Weird 'Singing' Coming From Antarctica's Ross Ice Shelf Recorded by Scientists

A weird "singing" sound has been recorded coming from one of Antarctica's vast ice shelves. The "song" was recorded over two years during observations of seismic changes to the Ross Ice Shelf—a slab of ice about the size of Texas.

"It's kind of like you're blowing a flute, constantly, on the ice shelf," Julien Chaput, a geophysicist and mathematician at Colorado State University, said in a statement.

Chaput is lead author of a study about the singing ice shelf published in the journalGeophysical Research Letters. The discovery of the song, he says, could better help scientists monitor changes at the ice shelf.

Across Antarctica, ice shelves are weakening as a result of climate change and are becoming increasingly at risk of collapse. If and when this happens, it could have global consequences, causing sea levels to rise significantly.

A recent report by the Intergovernmental Panel for Climate Change (IPCC) found we are way off reducing global warming to the 1.5 Celsius target set out in the Paris Agreement. This makes monitoring and understanding how shelves are changing all the more important—preventing ice loss by limiting warming is becoming less and less likely.

ross ice shelf
View of the Ross Ice Shelf. Rick Aster

Ice shelves, the researchers note, are "floating buttresses of large glaciers" extending over oceans. The Ross Ice shelf, which is several hundred meters thick and covers an area of about 193,400 square miles, is the largest ice shelf in Antarctica. The shelf is covered in "snow dunes"—mounds of thick snow that sort of acts as a blanket to the ice, preventing melting.

Chaput and colleagues placed extremely sensitive seismographs across the ice shelf for two years. Over this period, they discovered the ice shelf "continuously sings" and that the song changes as the wind blows across the landscape, altering the snow dunes.

The researchers discovered the snow is constantly vibrating as a result of the winds, and that this produces a sound a bit like a beating drum.

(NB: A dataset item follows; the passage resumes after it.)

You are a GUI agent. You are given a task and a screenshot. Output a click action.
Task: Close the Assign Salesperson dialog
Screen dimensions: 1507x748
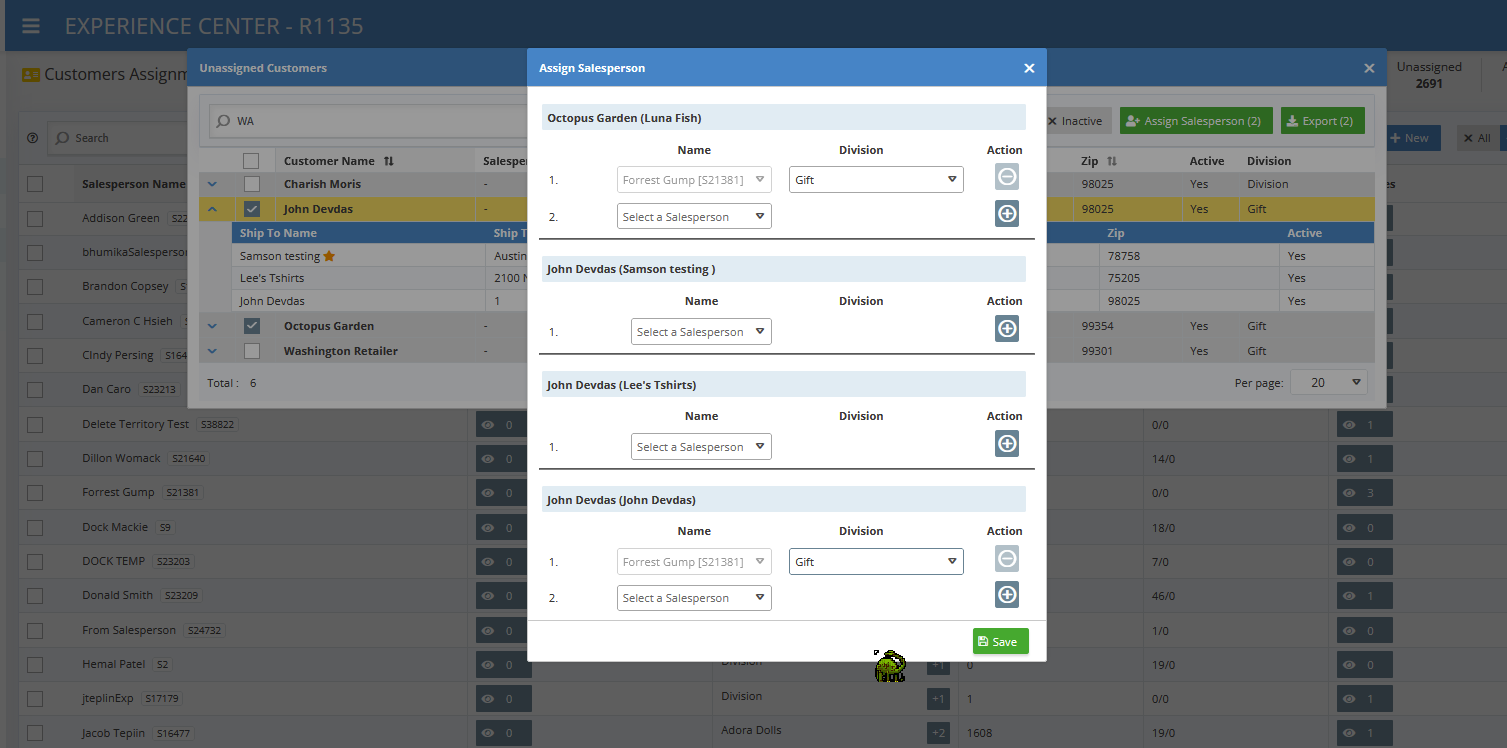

Study author Rick Aster told Newsweek: "Once we really started looking at it in detail we were stunned by the richness of information there. It has lots of interesting features that we didn't elaborate on in the current paper but will be concentrating on in future studies.

"For instance, the signals appear to also be sensitive to the alignment of ice crystals in the snow and ice, and perhaps to cracks as well. They also show indications of sensitivity to ocean tides, which raise and lower and otherwise perturb the ice shelf. These tides also cause tiny 'ice quakes' near the ice shelf edge that tell us something about its fracturing properties.

Scientists believe observing the ice shelf's song is a good way to track changes in real time. "Whereas satellite-based observations are limited by orbital cycles and sparse measurements, this approach allows for direct structural interpretation of environmental forcing on extremely short time scales," they conclude.

Aster added: "This is yet another tool in an increasingly sensitive and diverse set of ways that we monitor ice shelf behavior."

This article has been updated to include quotes from Rick Aster.